- **WHAT IS BEING ASKED**: Every single entry should be printed exactly.

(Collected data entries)
━━━━━━━━

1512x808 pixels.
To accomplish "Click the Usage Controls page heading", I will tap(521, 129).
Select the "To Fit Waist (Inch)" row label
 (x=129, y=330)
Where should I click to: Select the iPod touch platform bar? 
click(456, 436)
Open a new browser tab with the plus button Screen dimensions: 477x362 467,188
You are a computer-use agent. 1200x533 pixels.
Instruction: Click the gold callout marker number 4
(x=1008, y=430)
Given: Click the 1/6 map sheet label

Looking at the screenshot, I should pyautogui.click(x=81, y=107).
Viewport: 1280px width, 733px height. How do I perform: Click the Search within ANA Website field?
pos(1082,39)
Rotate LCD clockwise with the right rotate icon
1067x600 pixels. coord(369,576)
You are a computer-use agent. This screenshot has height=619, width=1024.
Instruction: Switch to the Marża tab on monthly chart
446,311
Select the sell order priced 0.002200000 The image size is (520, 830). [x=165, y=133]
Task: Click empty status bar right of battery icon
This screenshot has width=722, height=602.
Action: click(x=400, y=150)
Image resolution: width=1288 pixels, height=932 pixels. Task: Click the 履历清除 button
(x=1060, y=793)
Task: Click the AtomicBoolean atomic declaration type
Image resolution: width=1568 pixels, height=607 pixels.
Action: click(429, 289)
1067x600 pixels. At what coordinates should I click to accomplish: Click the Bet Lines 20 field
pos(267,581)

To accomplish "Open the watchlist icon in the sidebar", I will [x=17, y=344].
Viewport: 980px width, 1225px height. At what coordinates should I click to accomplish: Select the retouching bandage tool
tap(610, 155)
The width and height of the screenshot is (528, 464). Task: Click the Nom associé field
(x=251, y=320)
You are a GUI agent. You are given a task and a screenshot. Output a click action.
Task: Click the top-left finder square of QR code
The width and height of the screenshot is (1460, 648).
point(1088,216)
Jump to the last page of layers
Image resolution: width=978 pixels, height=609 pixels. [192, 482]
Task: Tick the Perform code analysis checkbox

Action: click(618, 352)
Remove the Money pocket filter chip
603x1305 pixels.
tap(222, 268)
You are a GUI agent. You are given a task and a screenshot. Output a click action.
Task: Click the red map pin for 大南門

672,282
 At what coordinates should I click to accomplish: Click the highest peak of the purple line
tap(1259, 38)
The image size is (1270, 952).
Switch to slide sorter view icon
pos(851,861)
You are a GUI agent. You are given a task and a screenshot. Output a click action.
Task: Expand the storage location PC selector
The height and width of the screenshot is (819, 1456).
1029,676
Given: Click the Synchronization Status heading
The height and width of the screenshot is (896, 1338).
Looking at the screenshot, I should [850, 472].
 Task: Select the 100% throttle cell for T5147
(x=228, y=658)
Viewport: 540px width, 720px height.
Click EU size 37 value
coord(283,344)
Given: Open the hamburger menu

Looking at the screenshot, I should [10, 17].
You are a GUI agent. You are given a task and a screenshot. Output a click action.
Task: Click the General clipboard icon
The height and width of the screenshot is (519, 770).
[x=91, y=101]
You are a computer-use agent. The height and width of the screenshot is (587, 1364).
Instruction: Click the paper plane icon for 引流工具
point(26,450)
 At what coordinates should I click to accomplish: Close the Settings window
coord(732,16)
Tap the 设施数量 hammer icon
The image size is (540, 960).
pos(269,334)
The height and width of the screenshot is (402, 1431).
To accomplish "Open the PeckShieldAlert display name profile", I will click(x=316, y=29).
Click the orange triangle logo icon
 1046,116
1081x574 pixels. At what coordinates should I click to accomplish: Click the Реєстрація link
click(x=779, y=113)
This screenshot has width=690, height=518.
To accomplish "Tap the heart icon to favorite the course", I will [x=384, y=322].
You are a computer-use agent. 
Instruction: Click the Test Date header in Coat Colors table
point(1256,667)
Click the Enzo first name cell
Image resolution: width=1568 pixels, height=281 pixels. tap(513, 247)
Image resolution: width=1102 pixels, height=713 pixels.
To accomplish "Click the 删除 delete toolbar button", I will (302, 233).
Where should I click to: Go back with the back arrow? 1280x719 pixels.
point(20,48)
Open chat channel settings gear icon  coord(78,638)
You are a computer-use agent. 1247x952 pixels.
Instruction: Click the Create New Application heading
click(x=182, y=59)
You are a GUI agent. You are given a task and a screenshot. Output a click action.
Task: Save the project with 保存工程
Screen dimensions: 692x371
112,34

━━━━━━━━

- **COMPLETED EXERCISE**:
1512x808 pixels.
To accomplish "Click the Usage Controls page heading", I will tap(521, 129).
Select the "To Fit Waist (Inch)" row label
 (x=129, y=330)
Where should I click to: Select the iPod touch platform bar? 
click(456, 436)
Open a new browser tab with the plus button Screen dimensions: 477x362 467,188
You are a computer-use agent. 1200x533 pixels.
Instruction: Click the gold callout marker number 4
(x=1008, y=430)
Given: Click the 1/6 map sheet label

Looking at the screenshot, I should pyautogui.click(x=81, y=107).
Viewport: 1280px width, 733px height. How do I perform: Click the Search within ANA Website field?
pos(1082,39)
Rotate LCD clockwise with the right rotate icon
1067x600 pixels. coord(369,576)
You are a computer-use agent. This screenshot has height=619, width=1024.
Instruction: Switch to the Marża tab on monthly chart
446,311
Select the sell order priced 0.002200000 The image size is (520, 830). [x=165, y=133]
Task: Click empty status bar right of battery icon
This screenshot has width=722, height=602.
Action: click(x=400, y=150)
Image resolution: width=1288 pixels, height=932 pixels. Task: Click the 履历清除 button
(x=1060, y=793)
Task: Click the AtomicBoolean atomic declaration type
Image resolution: width=1568 pixels, height=607 pixels.
Action: click(429, 289)
1067x600 pixels. At what coordinates should I click to accomplish: Click the Bet Lines 20 field
pos(267,581)

To accomplish "Open the watchlist icon in the sidebar", I will [x=17, y=344].
Viewport: 980px width, 1225px height. At what coordinates should I click to accomplish: Select the retouching bandage tool
tap(610, 155)
The width and height of the screenshot is (528, 464). Task: Click the Nom associé field
(x=251, y=320)
You are a GUI agent. You are given a task and a screenshot. Output a click action.
Task: Click the top-left finder square of QR code
The width and height of the screenshot is (1460, 648).
point(1088,216)
Jump to the last page of layers
Image resolution: width=978 pixels, height=609 pixels. [192, 482]
Task: Tick the Perform code analysis checkbox

Action: click(618, 352)
Remove the Money pocket filter chip
603x1305 pixels.
tap(222, 268)
You are a GUI agent. You are given a task and a screenshot. Output a click action.
Task: Click the red map pin for 大南門

672,282
 At what coordinates should I click to accomplish: Click the highest peak of the purple line
tap(1259, 38)
The image size is (1270, 952).
Switch to slide sorter view icon
pos(851,861)
You are a GUI agent. You are given a task and a screenshot. Output a click action.
Task: Expand the storage location PC selector
The height and width of the screenshot is (819, 1456).
1029,676
Given: Click the Synchronization Status heading
The height and width of the screenshot is (896, 1338).
Looking at the screenshot, I should [850, 472].
 Task: Select the 100% throttle cell for T5147
(x=228, y=658)
Viewport: 540px width, 720px height.
Click EU size 37 value
coord(283,344)
Given: Open the hamburger menu

Looking at the screenshot, I should [10, 17].
You are a GUI agent. You are given a task and a screenshot. Output a click action.
Task: Click the General clipboard icon
The height and width of the screenshot is (519, 770).
[x=91, y=101]
You are a computer-use agent. The height and width of the screenshot is (587, 1364).
Instruction: Click the paper plane icon for 引流工具
point(26,450)
 At what coordinates should I click to accomplish: Close the Settings window
coord(732,16)
Tap the 设施数量 hammer icon
The image size is (540, 960).
pos(269,334)
The height and width of the screenshot is (402, 1431).
To accomplish "Open the PeckShieldAlert display name profile", I will click(x=316, y=29).
Click the orange triangle logo icon
 1046,116
1081x574 pixels. At what coordinates should I click to accomplish: Click the Реєстрація link
click(x=779, y=113)
This screenshot has width=690, height=518.
To accomplish "Tap the heart icon to favorite the course", I will [x=384, y=322].
You are a computer-use agent. 
Instruction: Click the Test Date header in Coat Colors table
point(1256,667)
Click the Enzo first name cell
Image resolution: width=1568 pixels, height=281 pixels. tap(513, 247)
Image resolution: width=1102 pixels, height=713 pixels.
To accomplish "Click the 删除 delete toolbar button", I will (302, 233).
Where should I click to: Go back with the back arrow? 1280x719 pixels.
point(20,48)
Open chat channel settings gear icon  coord(78,638)
You are a computer-use agent. 1247x952 pixels.
Instruction: Click the Create New Application heading
click(x=182, y=59)
You are a GUI agent. You are given a task and a screenshot. Output a click action.
Task: Save the project with 保存工程
Screen dimensions: 692x371
112,34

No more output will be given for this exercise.